La socialità è in effetti un punto debole dello smart working e lo sforzo della Commissione lavoro è stato quello di individuarne alcuni punti critici, come, ad esempio: la mancanza di relazioni tra colleghi, l’isolamento sociale verso cui vanno incontro i lavoratori a distanza (soprattutto se si tratta di lavori poco attraenti), la limitazione per la carriera (il lavoro  da casa potrebbe attenuare gli stimoli competitivi presenti sul lavoro per intraprendere percorsi professionali più ricchi), l’aumento della quota di stress che non può essere socializzato nell’immediato, l’aiuto reciproco e immediato tra colleghi che fa la forza dei team, il carico di lavoro eccessivo (il sentimento di dover rispondere subito a richieste dei propri colleghi o capi, una specie di presenza continua a distanza che rende difficile il distacco), l’apprendimento immediato per osservazione e la commistione vita privata-lavoro.

Nella prospettiva del lavoro ibrido, si ritiene che la socialità debba essere un fattore organizzativo da considerare da parte delle imprese che ritengono di valorizzare i benefici per l’impresa, la società e l’individuo che lo smart working ha comunque evidenziato.

Il lavoro è in una fase di profonda trasformazione la quale tocca ogni suo aspetto.

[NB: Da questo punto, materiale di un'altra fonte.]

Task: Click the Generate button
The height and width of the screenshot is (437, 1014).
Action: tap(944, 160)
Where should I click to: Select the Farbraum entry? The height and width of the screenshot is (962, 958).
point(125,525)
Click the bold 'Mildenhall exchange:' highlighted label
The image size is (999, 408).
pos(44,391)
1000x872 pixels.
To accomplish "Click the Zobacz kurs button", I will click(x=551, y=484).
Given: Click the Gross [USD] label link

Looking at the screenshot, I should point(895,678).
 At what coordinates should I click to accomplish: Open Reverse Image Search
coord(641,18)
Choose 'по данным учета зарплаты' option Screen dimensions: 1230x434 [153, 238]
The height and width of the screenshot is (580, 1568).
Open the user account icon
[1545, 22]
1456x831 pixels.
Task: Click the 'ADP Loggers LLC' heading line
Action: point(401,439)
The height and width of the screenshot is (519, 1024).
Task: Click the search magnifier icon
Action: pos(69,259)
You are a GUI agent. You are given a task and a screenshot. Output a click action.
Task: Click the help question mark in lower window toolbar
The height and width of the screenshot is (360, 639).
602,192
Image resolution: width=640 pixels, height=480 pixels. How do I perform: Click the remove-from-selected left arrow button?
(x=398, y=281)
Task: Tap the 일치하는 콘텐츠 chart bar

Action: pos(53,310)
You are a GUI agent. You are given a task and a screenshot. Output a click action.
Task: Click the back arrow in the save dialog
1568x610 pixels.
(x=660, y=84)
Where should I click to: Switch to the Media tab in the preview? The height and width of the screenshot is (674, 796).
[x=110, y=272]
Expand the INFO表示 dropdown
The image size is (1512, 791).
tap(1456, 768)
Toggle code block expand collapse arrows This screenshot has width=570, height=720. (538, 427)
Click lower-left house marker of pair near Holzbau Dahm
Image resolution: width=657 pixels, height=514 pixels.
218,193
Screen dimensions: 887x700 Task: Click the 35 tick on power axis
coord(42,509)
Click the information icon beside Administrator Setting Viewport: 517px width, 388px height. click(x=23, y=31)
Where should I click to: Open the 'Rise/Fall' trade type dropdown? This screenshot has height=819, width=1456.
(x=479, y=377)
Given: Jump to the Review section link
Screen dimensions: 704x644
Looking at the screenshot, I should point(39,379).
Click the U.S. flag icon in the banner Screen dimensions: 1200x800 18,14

Si osservano infatti dei cambiamenti sostanziali sia nella modalità di svolgimento del lavoro sia nei contesti nei quali il lavoro si sviluppa. Per tale ragione, la prestazione lavorativa, che è l’oggetto del contratto di di lavoro, non solo cambia nella sua sostanza ma anche nella sua misurazione. In altre parole, il lavoro segue sempre meno una logica di “ora lavorata” e sempre di più quella del “risultato raggiunto”. Di fronte a tale rivoluzione si è sentita la necessità di domandarsi se tale nuova configurazione del lavoro rendesse quest’ultimo uno strumento di realizzazione dell’uomo e non, al contrario, una modalità di sfruttamento. Riprendendo gli insegnamenti di Papa Francesco, ci si è domandati come fare in modo che il lavoro, pur cambiando, volgesse verso un modello libero, creativo, partecipativo e solidale. Questa sfida, tanto complessa quanto decisiva, è apparsa impossibile da vincere senza definire dei punti cardinali da seguire. Nello specifico, il lavoro nei termini sopra descritti è stato indicato come necessariamente accessibile a tutti, accompagnato da un ritrovato ruolo dei copri intermedi (in senso lato) e, soprattutto, integralmente produttivo. Quest’ultimo è stato individuato come il principale punto di caduta. Se infatti il lavoro sarà sempre più valutato nella sua componente produttiva è necessario che il concetto di produttività abbracci non solo il mero dato del profitto ma anche le dimensioni “umane” del lavoro. Il lavoro deve essere produttivo per l’impresa ma anche per il lavoratore che deve poter ricevere un sostegno più ampio del dovuto salario in modo che poi, in un’ottica rigenerativa, sia lo stesso lavoratore a produrre ricchezza sociale dentro e fuori l’impresa.